→ **Work request**: Restate every line below word for word, but drop each picture.

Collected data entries
------------------------------------

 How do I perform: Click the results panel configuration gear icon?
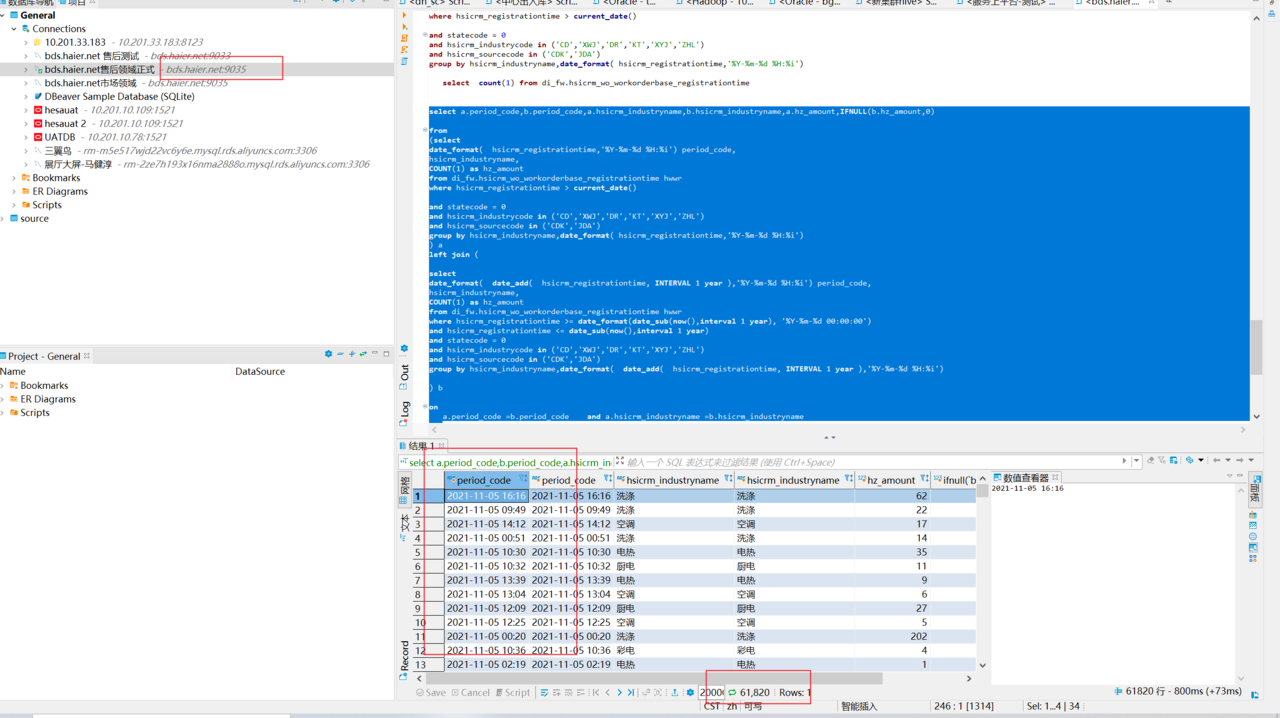click(690, 692)
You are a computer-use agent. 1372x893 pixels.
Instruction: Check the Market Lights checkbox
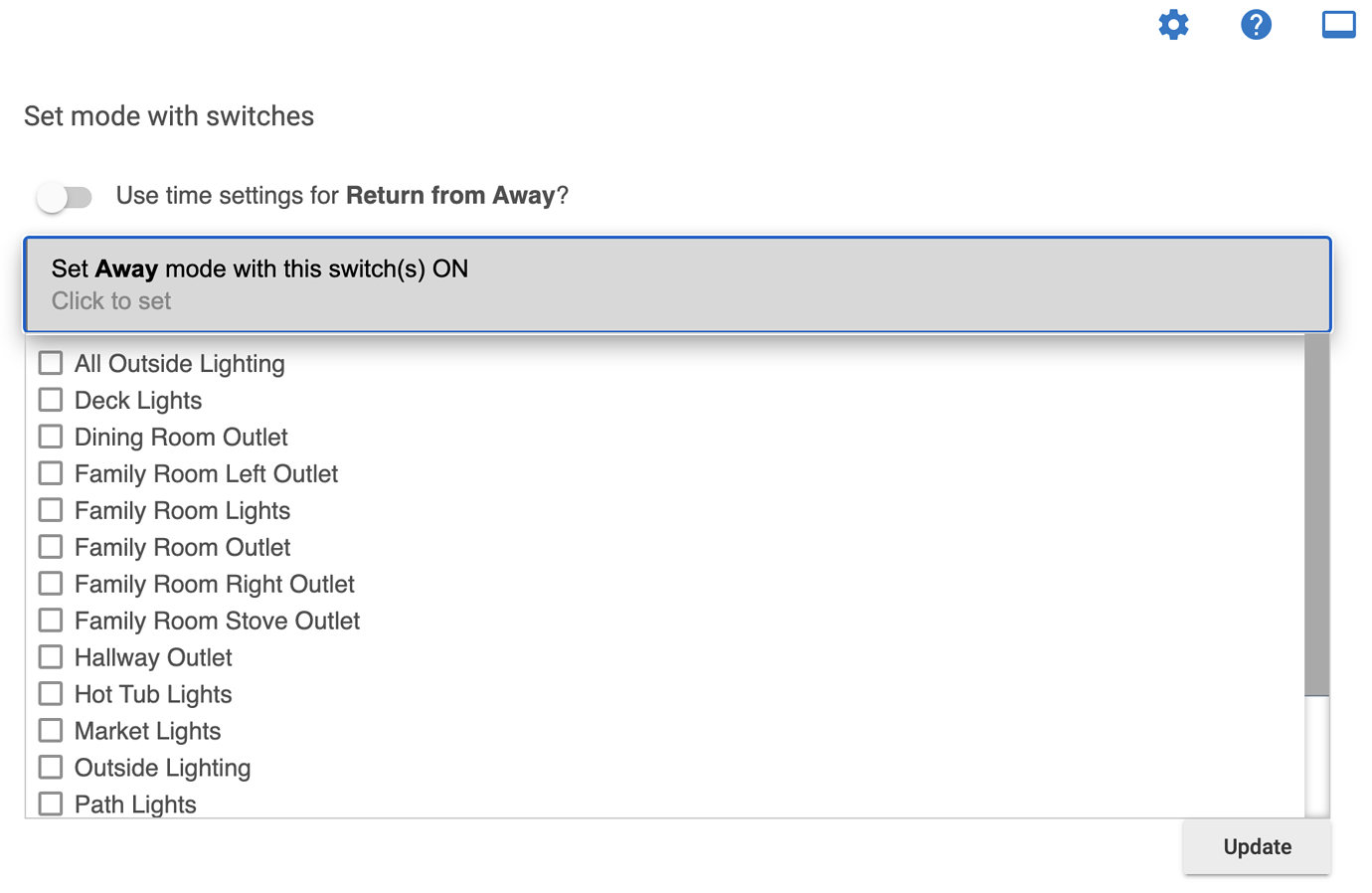(x=51, y=731)
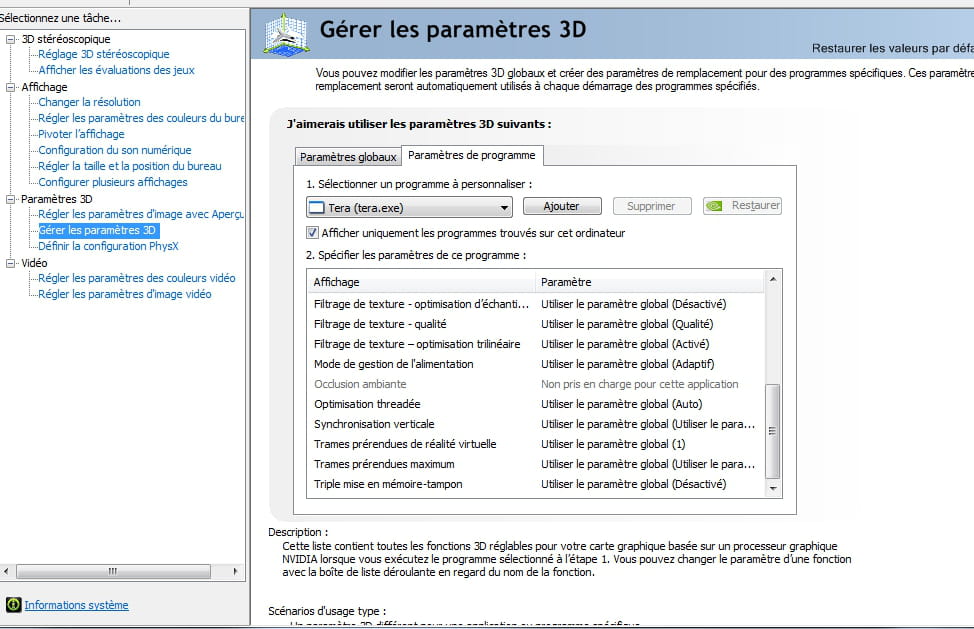The width and height of the screenshot is (974, 629).
Task: Click Restaurer les valeurs par défaut
Action: (x=891, y=48)

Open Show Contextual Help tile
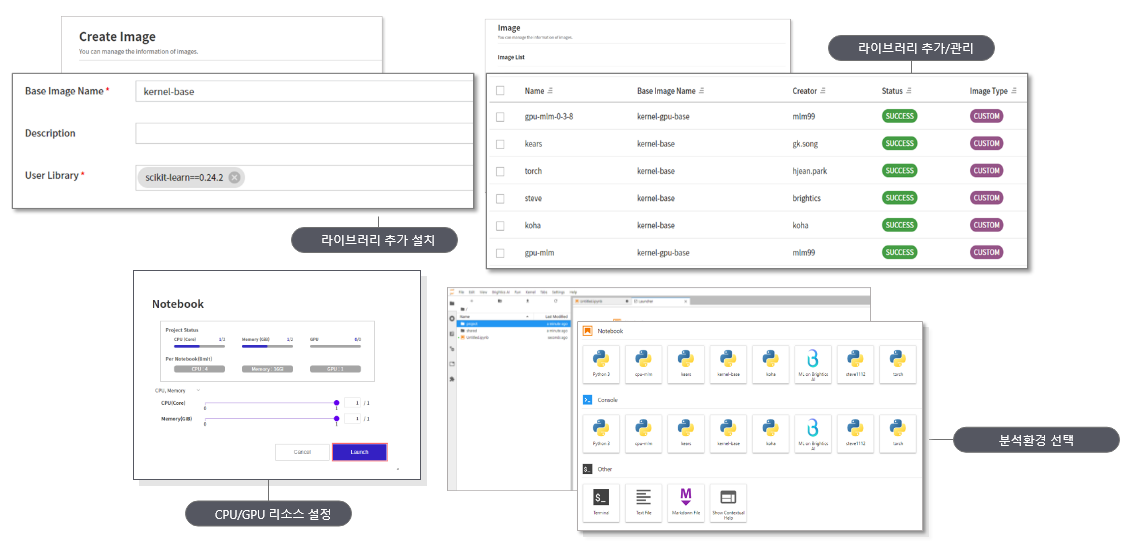tap(728, 500)
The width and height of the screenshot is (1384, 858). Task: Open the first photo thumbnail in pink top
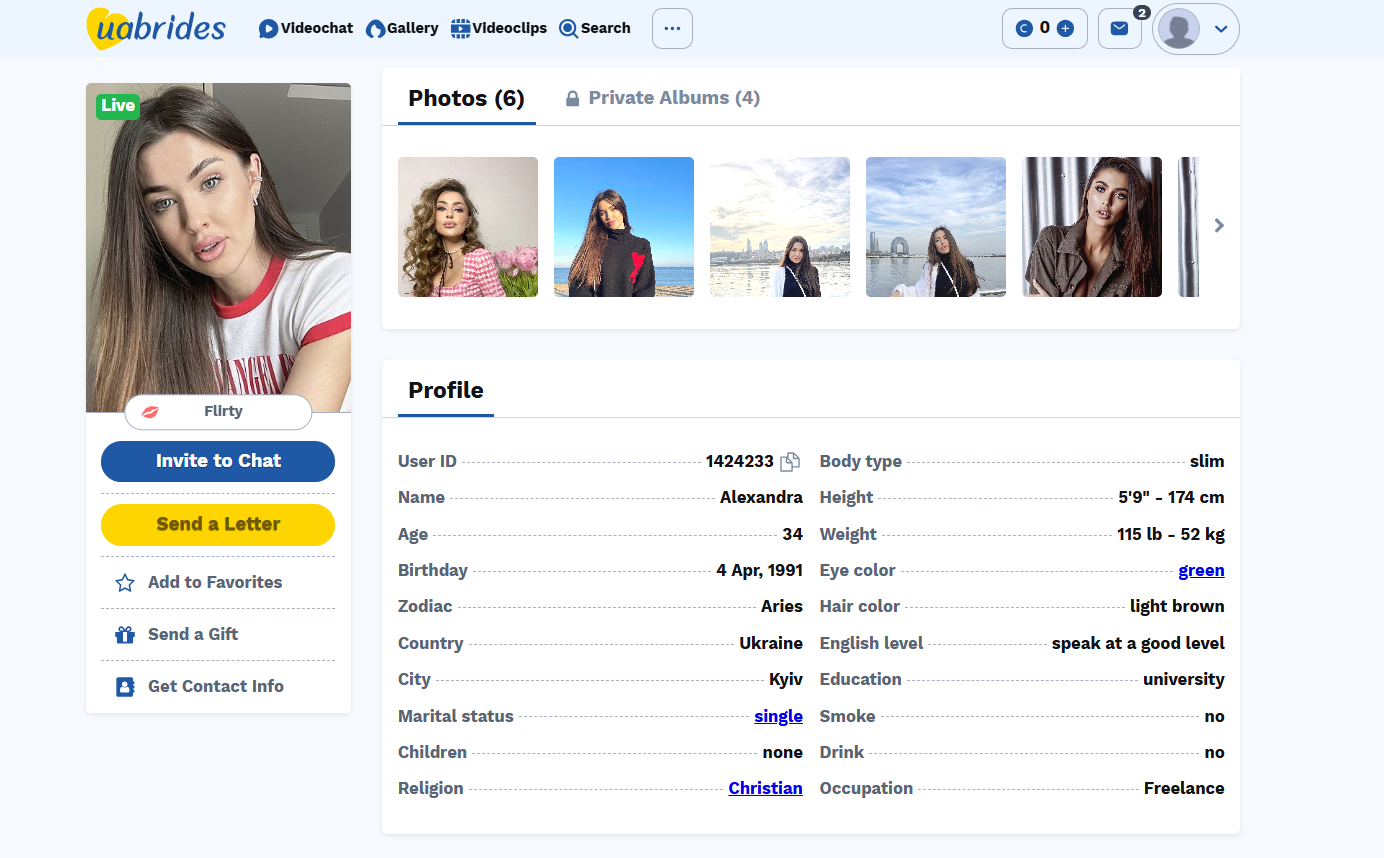(467, 227)
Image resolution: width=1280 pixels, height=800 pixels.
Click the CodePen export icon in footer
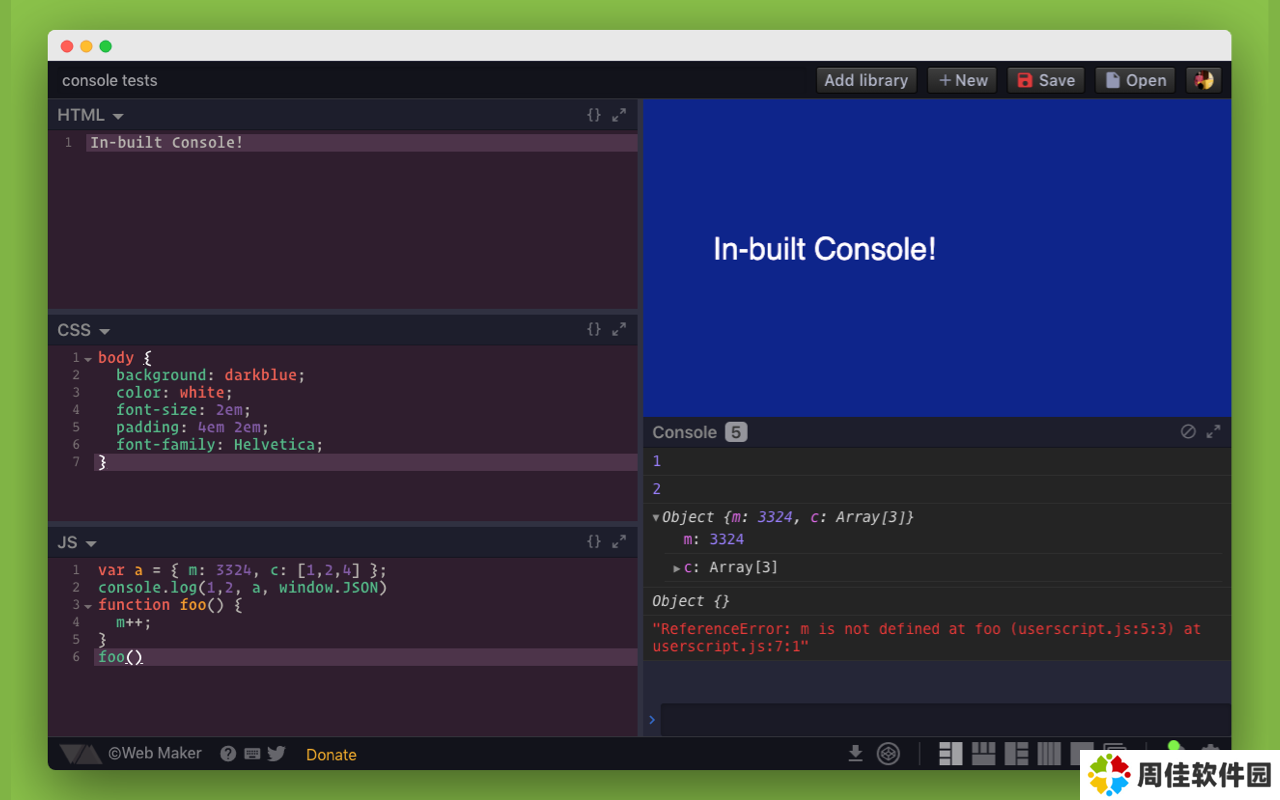pos(888,753)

------------------------------------

→ **Answer section**:
 How do I perform: Click the results panel configuration gear icon?
click(690, 692)
You are a computer-use agent. 1372x893 pixels.
Instruction: Check the Market Lights checkbox
(x=51, y=731)
The width and height of the screenshot is (974, 629).
Task: Click Restaurer les valeurs par défaut
Action: (x=891, y=48)

Open Show Contextual Help tile
tap(728, 500)
The width and height of the screenshot is (1384, 858). Task: Open the first photo thumbnail in pink top
(467, 227)
Image resolution: width=1280 pixels, height=800 pixels.
Click the CodePen export icon in footer
pos(888,753)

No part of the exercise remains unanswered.